The intimately detailed works are reminiscent of the 19th century scenes depicted by Mary Cassatt and Berthe Morisot. According to Brown, “The title, Precious, also refers to how attitudes about paintings are gendered. In painting school during the late 80s, one was told not to be ‘precious’, which was a way of saying that one must instead be bold, muscular, unattached, unsentimental – in a word, masculine.”
Precious shows the artist entering portraits of maternity, propping children on her hip or cozying up in rumpled sheets for story-time. Brown has created images by which she investigates maternity without the compromises of real motherhood, but perhaps too, without the rewards.

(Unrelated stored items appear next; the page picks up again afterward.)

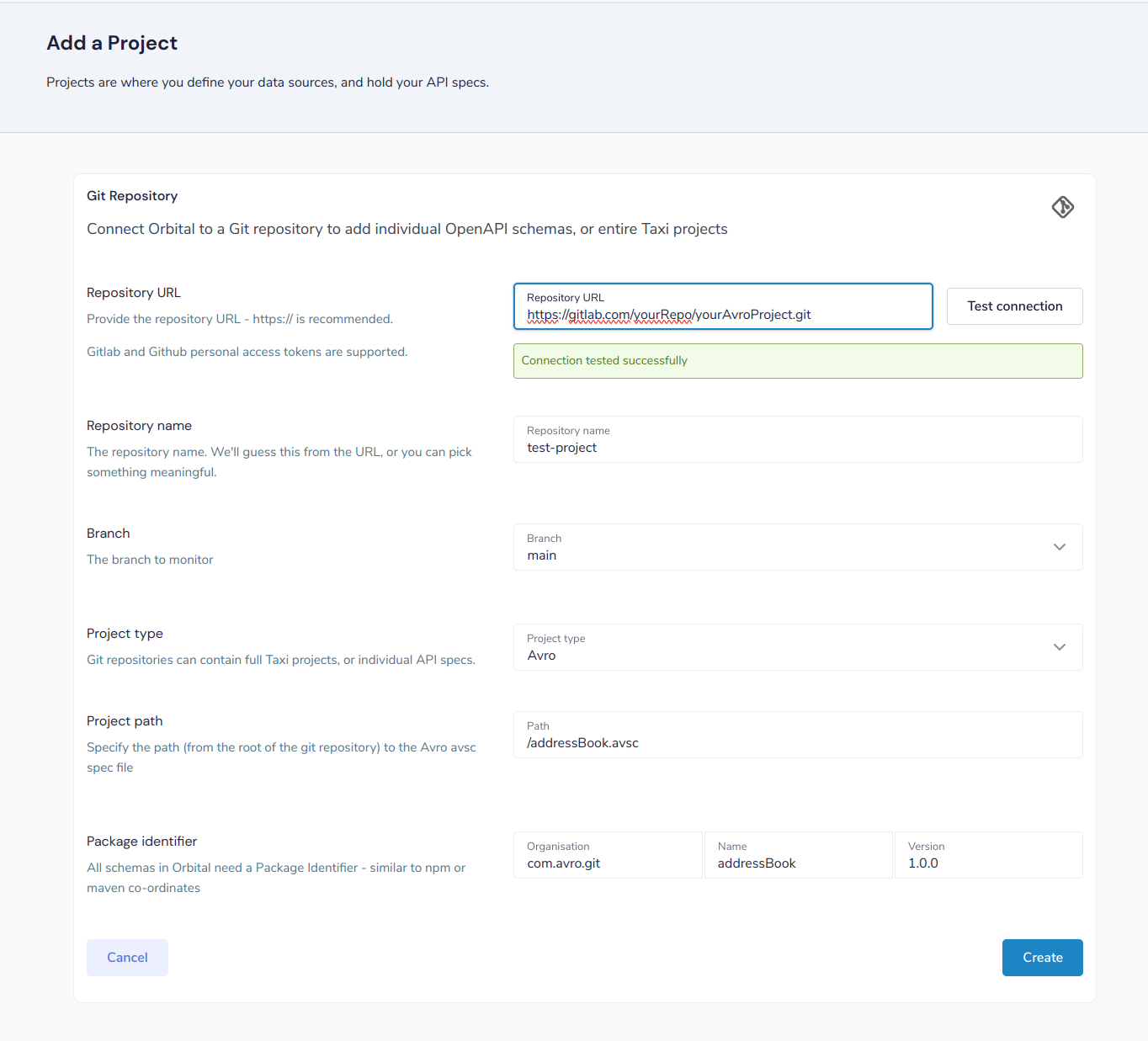Expand the Branch dropdown chevron

pyautogui.click(x=1060, y=547)
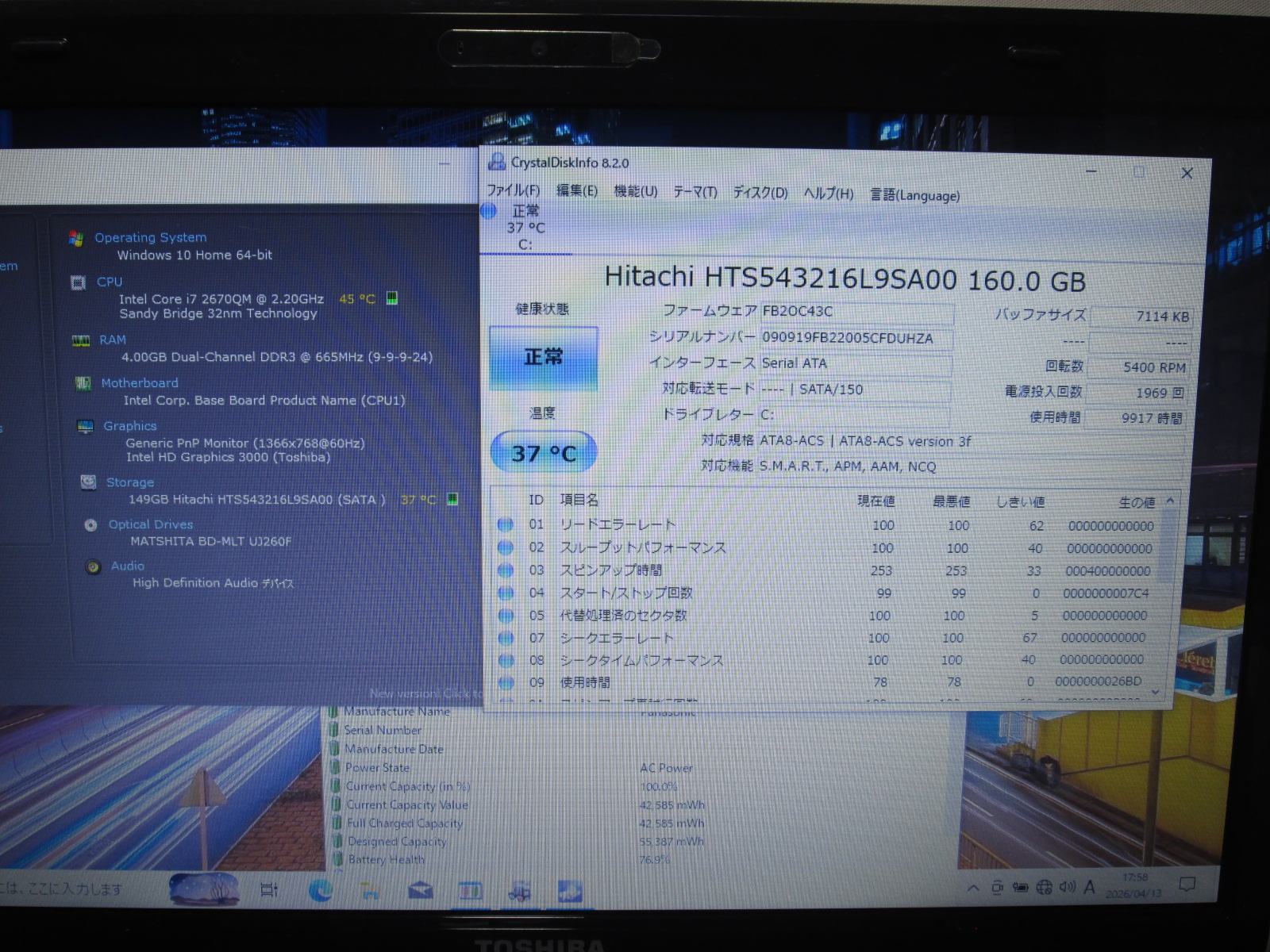1270x952 pixels.
Task: Click the volume icon in system tray
Action: click(1067, 887)
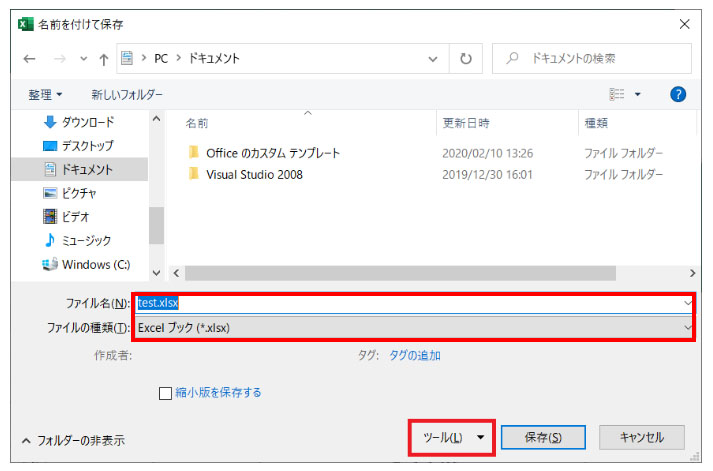Open the help question mark icon
713x471 pixels.
677,94
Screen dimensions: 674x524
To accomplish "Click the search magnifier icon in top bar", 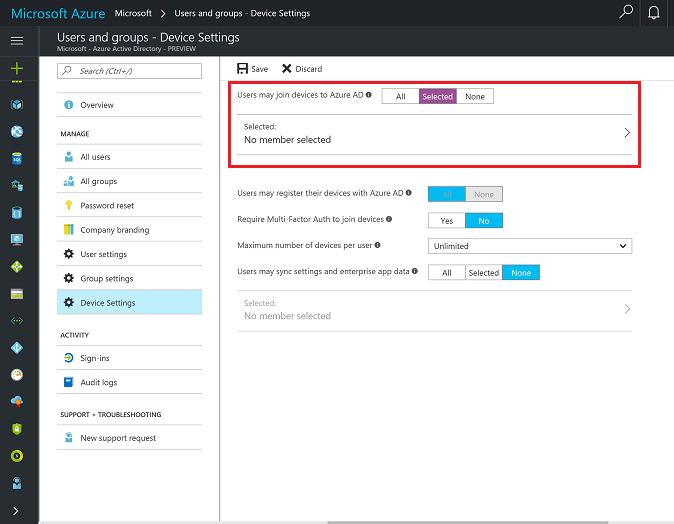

Brown has also offered cherubic stills of children alone, gazing back at the viewer amidst their snacks and toys. Stepping out of the frame, the artist captures 11-year-old girls, primping in the bathroom or leisurely playing with their puppies against fine fabrics and furnishings. The luminescent layers of paint recall the delicate decadence of the Rococo painters while the subject, girls apart from their mothers, idle their time in a Balthusian tension where innocence teeters on the cusp of naughtiness.
Delia Brown has exhibited widely throughout Europe and the United States. In 2007, Brown’s “Felicity & Caprice” opened at D’Amelio Terras, and “Guerrilla Lounging” showed at Baldwin Gallery in Aspen, Colorado, accompanied by a catalogue. In 2006, her first museum show at John Michael Kohler Arts Center, Sheboygan, WI focused on self-portraiture. In 2005, D’Amelio Terras organized “All Access Atelier” at Galerie Emmanuel Perrotin, Paris, France turning the gallery into a fully functional painting studio in which Brown painted from live models in constructed environments. Delia Brown received an MFA in painting from UCLA in 2000 and currently lives and works in New York.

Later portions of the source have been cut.